NaPoMo Dickinsonian Oracle and Writing Exercise #22 and #23

In honor of National Poetry Month, and for those interested in its NaPoWriMo incarnation, Brightly is proud to bring to you the Dickinsonian Oracle's Oracular Writing Exercise.

Here is the NaPoWriMo DiOrOrWriEx procedure:
(1) Pose a question to the oracle (just for fun. Maybe you'll get a decipherable answer).
(2) Read the oracle's pronouncement and writing commandment.
(3) Write a bit of poetry.

The Dickinsonian oracle was tight-lipped yesterday.
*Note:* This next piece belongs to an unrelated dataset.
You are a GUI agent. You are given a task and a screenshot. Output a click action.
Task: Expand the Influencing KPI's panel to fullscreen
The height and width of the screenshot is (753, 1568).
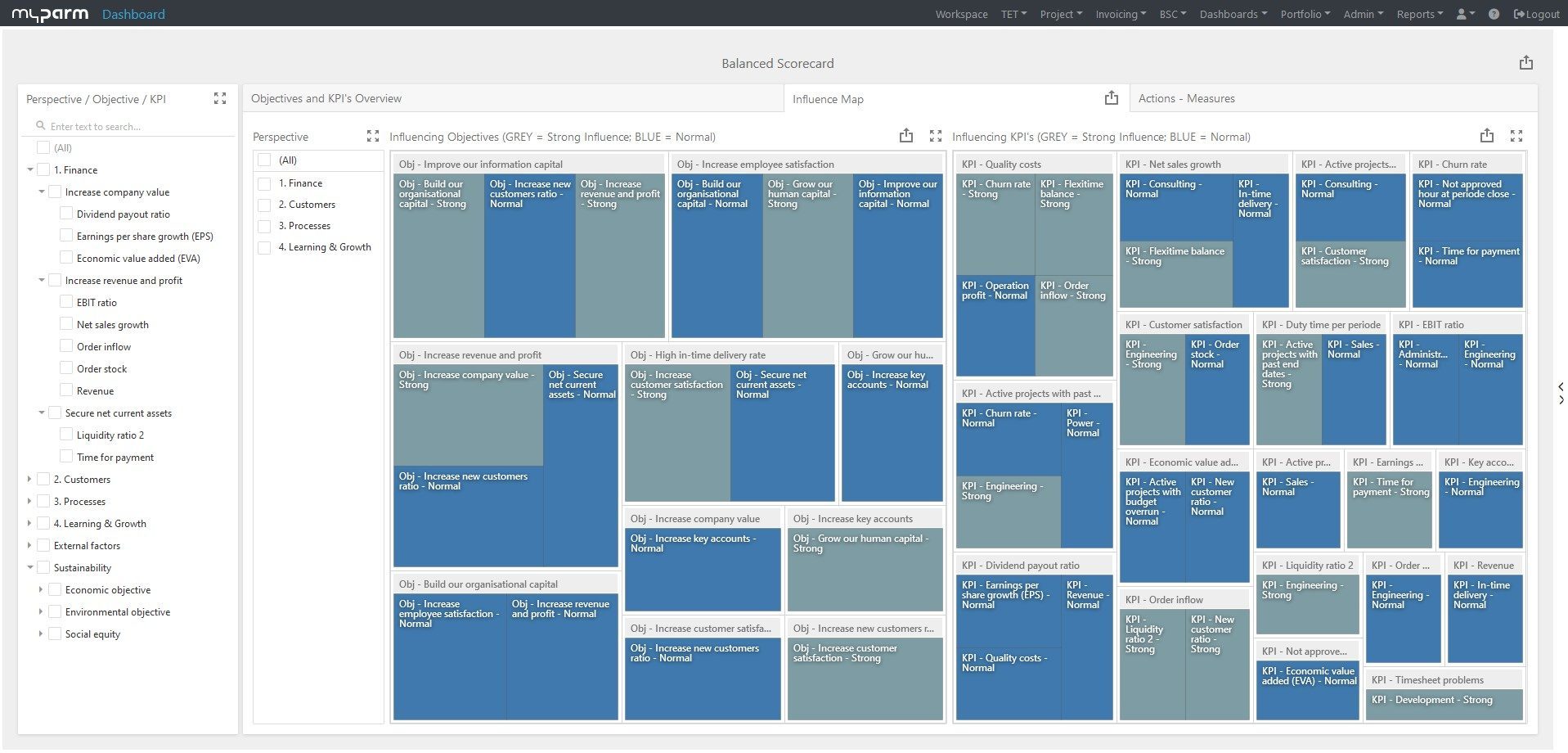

Today it murmurs:

I send Two Sunsets -
Day and I - in competition ran -
I finished Two - and several Stars -
While He - was making One -

His own was ampler - but as I -
Was saying to a friend -
Mine - is the more convenient
To Carry in the Hand -
(E. Dickinson, 557)

And the writing commandments:

#22
Write a love poem to the person to whom you'd like to give a sunset, but instead of a sunset, offer her or him whatever is indicated by the eleventh noun that follows "sunset" in your handy, dandy dictionary. Looks like I'll be offering a superblock (which, it seems, is an urban area of several acres, usually closed to traffic, having interrelated residences and industries along with commercial, social and recreational facilities) to my beloved. That'll knock her socks off.

#23
Take the poem you've just written, edit out every other line, and flip it. Offer it to your beloved.